To do: What this exercise requires is a verbatim reproduction of the data below.

Data to use:

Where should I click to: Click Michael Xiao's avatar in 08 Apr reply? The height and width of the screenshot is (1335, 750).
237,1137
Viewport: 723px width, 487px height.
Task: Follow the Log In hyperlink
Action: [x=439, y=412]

Result below:
Where should I click to: Click Michael Xiao's avatar in 08 Apr reply? The height and width of the screenshot is (1335, 750).
237,1137
Viewport: 723px width, 487px height.
Task: Follow the Log In hyperlink
Action: [x=439, y=412]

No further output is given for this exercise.